Di SMA, gue pernah pinjam dua buku karangan
Cak Nun milik ayahnya temen gue. Satu buku udah selesai gue baca. Buku lainnya
langsung gue balikin lagi. Buku kedua tulisannya belum bisa gue pahami. Sangat
memutar otak. Padahal otak gue nggak muter. Ah, mungkin gue aja yang
terlalu polos. Hehehe :D
Menurut gue Cak Nun adalah contoh terbaik
seorang tokoh yang merakyat. Dia bisa masuk ke berbagai lapisan
masyarakat. Cak Nun juga dikenal sebagai seniman, budayawan, penyair, dan
pemikir. Pantas aja, toh hidupnya berawal dari kaki lima hingga sekarang Ia
menjadi bintang lima. Gue belajar banyak pahit dan asin kehidupan sejak
mengenalnya.
Cak Nun pernah
bilang, “masa muda itu kudune nelongso”.
Nelongso dalam bahasa Indonesia berarti: prihatin. Bagi gue,
nelongso adalah gaya hidup. Cara mudah untuk menerima kenyataan bahwa kita
adalah manusia, bahwa kita adalah makhluk, bahwa kita adalah hamba. Gue
salahsatu bagian dari kelas sosial yang menganggap bahwa masa muda adalah masa
emas untuk berjuang, nelongso ialah salah satu caranya.

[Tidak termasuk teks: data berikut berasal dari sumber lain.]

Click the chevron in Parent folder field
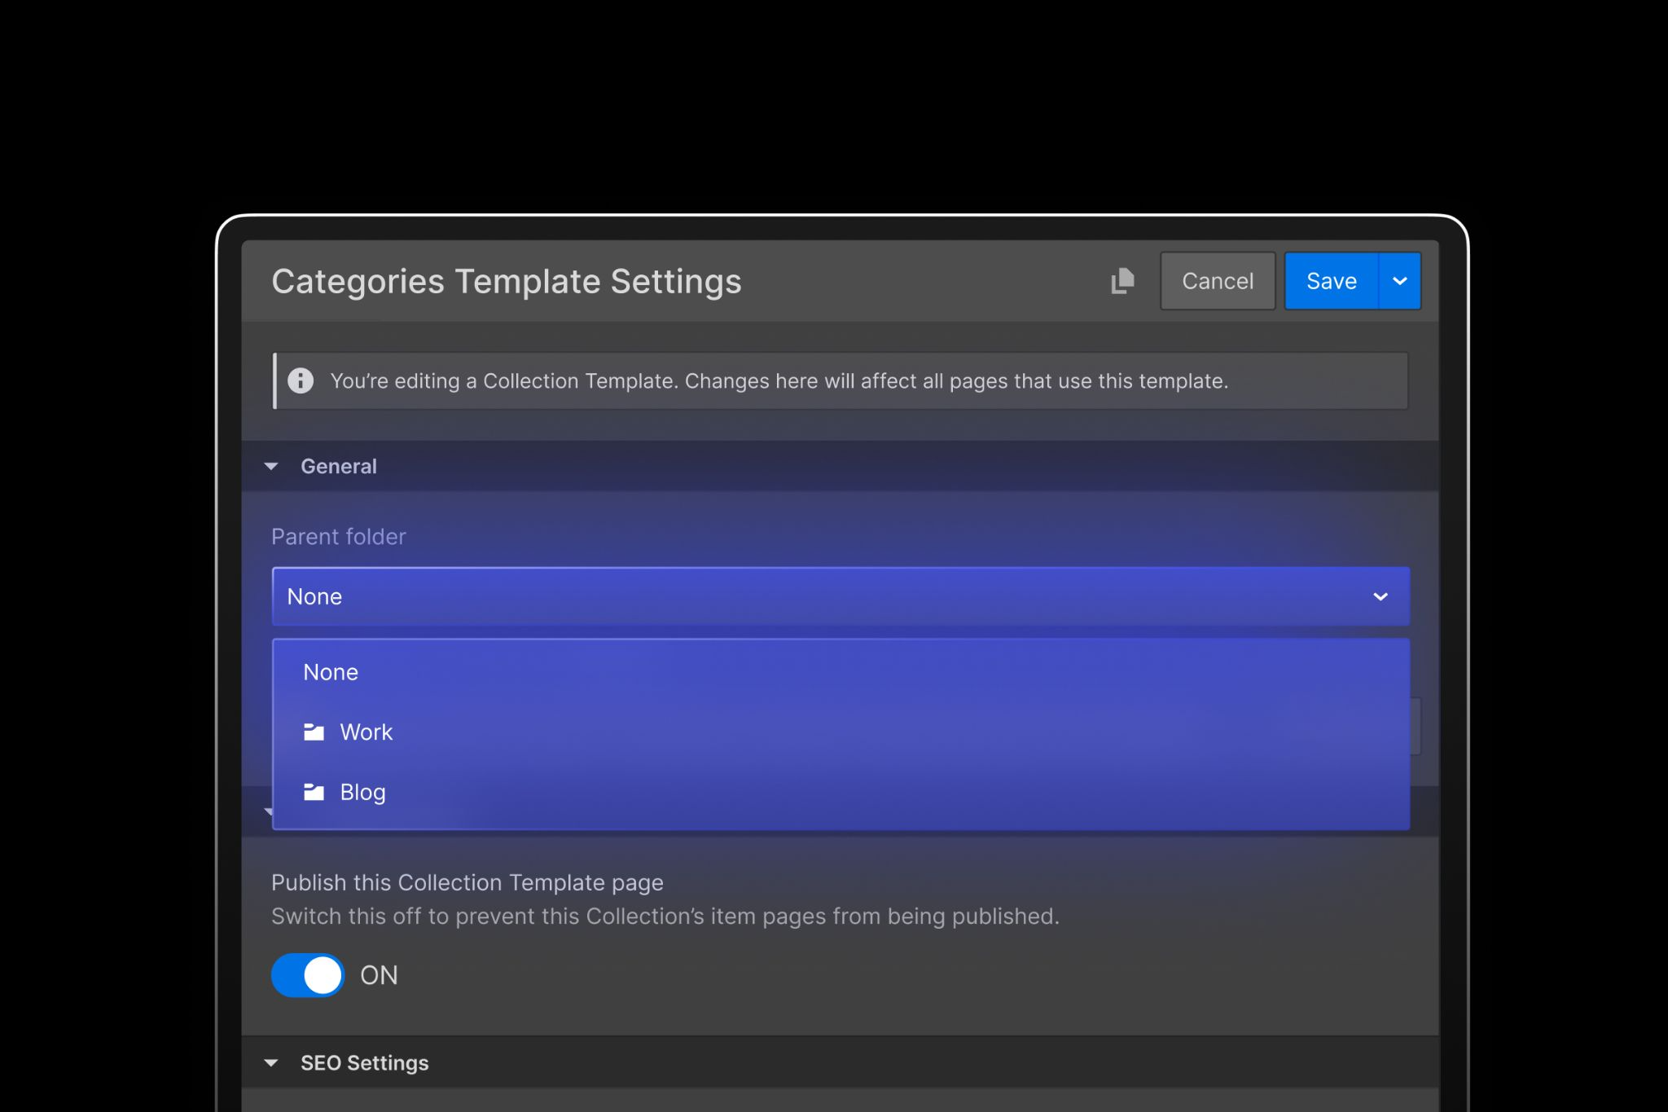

Dengan nelongso gue jadi lebih PD untuk
ber-istiqomah pada prinsip “menunda kesenangan”. Menunda kesenangan memotivasi
diri gue minimal untuk bisa "menabung". Menabung uang atau ilmu
karena gue percaya akan ada kebahagiaan yang lebih besar ketika gue bisa
menunda kesenangan.
Prinsip nelongso juga selaras dengan
perkataan Imam Syafii yang telah mendorong gue untuk keluar dari zona nyaman
selama ini.
Berlelah-lelahlah, manisnya hidup terasa setelah lelah berjuang.
Itulah motivasi pertama sehingga gue pernah
tinggal di Depok, Banten, dan juga di Yogyakarta. Masa muda emang harus capek
dan nelongso telah melekat dalam hidup gue.
Sekarang jarum jam menunjuk pukul 8.02
WIB. Commuter line pun tak henti membawa dan mengangkut manusia-manusia
modern.
Oh iya, apakah
hidup selalu seperti ini ?
Tiba - tiba ada yang berbisik, "udah, jalanin aja."